[Problem]: Using the listing below, select the lines with the word "dialog" and copy them.

[Material for this exercise]:
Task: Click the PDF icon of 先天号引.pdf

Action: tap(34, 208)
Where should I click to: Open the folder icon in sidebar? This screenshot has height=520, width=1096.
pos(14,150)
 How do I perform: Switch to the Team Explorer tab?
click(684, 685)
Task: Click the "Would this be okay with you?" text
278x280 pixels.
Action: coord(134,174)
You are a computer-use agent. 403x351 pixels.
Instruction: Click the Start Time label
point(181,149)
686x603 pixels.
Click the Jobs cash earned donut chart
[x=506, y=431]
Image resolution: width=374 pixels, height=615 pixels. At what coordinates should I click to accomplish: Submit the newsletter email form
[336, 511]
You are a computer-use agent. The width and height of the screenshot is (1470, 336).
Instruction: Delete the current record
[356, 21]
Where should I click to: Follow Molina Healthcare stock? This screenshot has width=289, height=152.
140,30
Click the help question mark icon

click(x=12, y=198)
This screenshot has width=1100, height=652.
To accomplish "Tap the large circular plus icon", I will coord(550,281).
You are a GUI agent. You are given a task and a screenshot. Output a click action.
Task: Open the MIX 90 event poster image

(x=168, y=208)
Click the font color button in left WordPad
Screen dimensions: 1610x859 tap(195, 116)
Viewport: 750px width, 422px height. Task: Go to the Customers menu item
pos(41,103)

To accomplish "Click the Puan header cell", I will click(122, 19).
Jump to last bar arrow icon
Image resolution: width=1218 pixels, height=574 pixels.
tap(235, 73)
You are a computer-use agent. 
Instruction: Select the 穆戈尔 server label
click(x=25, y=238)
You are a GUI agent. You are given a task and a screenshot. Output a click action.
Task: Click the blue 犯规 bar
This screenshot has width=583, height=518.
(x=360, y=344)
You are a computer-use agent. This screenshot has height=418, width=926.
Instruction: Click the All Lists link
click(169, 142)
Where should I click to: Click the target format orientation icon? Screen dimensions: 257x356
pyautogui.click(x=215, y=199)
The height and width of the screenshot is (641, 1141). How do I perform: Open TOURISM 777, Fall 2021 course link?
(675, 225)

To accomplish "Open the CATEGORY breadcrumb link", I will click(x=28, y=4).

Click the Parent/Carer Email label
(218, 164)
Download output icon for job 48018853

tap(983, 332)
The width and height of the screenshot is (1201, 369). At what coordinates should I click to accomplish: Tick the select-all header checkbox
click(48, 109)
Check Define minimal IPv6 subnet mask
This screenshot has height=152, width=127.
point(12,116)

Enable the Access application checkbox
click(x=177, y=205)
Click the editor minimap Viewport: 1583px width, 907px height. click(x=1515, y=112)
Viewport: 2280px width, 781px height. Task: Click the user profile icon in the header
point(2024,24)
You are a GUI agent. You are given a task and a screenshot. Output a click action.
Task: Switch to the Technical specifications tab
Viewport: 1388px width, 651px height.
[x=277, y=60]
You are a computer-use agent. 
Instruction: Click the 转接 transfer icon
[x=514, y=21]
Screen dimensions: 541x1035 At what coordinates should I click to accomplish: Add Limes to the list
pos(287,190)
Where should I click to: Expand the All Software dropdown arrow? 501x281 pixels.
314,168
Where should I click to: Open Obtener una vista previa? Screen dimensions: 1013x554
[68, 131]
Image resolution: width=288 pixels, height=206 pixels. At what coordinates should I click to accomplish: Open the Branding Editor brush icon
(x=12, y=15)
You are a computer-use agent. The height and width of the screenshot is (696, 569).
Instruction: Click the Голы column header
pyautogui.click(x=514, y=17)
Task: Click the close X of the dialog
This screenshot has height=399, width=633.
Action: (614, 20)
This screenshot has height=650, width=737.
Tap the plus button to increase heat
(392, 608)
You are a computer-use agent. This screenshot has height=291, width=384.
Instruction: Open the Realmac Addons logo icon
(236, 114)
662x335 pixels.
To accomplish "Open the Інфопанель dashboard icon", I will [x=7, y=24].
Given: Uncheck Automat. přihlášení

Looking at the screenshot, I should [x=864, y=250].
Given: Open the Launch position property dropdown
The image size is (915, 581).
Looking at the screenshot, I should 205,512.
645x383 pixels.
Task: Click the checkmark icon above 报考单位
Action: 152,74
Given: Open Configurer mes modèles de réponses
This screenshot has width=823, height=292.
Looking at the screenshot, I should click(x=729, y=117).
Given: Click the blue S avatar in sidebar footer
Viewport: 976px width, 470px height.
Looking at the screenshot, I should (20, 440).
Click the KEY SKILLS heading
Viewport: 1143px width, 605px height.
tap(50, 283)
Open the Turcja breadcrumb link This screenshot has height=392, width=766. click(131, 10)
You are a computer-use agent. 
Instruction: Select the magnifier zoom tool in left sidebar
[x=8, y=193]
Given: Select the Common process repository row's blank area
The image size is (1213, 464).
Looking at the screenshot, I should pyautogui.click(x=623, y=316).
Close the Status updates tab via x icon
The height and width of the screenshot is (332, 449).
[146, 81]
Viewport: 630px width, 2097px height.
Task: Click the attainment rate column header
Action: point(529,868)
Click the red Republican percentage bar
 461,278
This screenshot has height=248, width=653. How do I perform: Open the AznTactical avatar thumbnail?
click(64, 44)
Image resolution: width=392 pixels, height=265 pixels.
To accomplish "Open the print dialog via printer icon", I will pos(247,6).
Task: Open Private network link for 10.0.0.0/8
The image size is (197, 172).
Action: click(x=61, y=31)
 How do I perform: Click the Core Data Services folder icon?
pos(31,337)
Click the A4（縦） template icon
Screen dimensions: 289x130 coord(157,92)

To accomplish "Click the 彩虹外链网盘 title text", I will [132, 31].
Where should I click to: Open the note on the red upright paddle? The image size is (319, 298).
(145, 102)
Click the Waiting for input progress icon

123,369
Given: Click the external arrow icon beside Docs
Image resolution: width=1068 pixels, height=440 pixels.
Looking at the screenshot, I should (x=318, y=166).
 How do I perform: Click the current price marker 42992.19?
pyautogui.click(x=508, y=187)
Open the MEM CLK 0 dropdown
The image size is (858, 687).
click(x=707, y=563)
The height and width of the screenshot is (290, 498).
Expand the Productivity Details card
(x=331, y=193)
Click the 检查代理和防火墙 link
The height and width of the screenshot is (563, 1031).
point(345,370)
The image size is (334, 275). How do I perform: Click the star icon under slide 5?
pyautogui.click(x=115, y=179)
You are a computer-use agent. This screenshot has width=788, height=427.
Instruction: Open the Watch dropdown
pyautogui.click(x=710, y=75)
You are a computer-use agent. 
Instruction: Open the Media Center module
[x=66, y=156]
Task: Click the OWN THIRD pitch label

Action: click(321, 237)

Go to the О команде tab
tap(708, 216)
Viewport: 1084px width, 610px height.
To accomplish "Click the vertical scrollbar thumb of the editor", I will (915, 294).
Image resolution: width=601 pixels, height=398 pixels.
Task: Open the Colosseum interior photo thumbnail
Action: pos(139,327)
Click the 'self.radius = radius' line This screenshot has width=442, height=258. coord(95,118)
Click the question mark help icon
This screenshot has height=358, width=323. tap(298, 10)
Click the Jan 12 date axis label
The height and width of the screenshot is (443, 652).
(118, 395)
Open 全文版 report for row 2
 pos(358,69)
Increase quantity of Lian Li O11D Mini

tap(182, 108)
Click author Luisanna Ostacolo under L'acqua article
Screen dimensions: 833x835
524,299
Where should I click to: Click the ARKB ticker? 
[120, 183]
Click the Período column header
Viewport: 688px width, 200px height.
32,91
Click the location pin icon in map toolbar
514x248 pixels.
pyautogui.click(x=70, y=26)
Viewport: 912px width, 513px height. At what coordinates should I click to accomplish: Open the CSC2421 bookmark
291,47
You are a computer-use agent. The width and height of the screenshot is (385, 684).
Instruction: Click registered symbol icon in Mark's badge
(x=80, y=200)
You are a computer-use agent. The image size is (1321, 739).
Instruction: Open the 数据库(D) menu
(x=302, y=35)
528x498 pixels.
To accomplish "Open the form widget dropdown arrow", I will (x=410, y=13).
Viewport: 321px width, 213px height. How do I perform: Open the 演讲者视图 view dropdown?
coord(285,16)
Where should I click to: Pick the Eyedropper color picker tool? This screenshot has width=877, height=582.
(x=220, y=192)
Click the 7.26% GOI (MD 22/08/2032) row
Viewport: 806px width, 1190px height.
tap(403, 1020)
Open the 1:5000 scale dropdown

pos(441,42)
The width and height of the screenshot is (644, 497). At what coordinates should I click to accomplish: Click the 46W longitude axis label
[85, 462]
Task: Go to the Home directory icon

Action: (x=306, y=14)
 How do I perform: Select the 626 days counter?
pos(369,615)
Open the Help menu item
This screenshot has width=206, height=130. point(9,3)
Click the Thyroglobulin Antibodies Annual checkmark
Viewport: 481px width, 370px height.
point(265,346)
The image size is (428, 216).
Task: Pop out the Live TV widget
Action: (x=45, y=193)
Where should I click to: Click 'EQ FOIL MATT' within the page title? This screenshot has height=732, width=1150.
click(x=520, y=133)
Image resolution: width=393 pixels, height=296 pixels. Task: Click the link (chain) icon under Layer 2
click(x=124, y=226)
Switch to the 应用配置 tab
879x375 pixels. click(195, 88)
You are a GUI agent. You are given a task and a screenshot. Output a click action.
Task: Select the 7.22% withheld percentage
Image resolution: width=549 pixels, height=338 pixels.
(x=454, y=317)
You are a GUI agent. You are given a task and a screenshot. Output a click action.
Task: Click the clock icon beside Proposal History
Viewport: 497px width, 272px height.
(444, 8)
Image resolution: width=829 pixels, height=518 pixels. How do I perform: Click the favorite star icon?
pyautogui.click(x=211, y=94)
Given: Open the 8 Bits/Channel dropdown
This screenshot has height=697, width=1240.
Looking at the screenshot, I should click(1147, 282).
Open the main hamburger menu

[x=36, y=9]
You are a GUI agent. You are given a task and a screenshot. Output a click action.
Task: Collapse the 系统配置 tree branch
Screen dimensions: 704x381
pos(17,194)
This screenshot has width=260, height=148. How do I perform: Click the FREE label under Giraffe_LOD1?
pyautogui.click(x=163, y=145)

[Task output]:
Task: Click the close X of the dialog
To accomplish "Open the print dialog via printer icon", I will pos(247,6).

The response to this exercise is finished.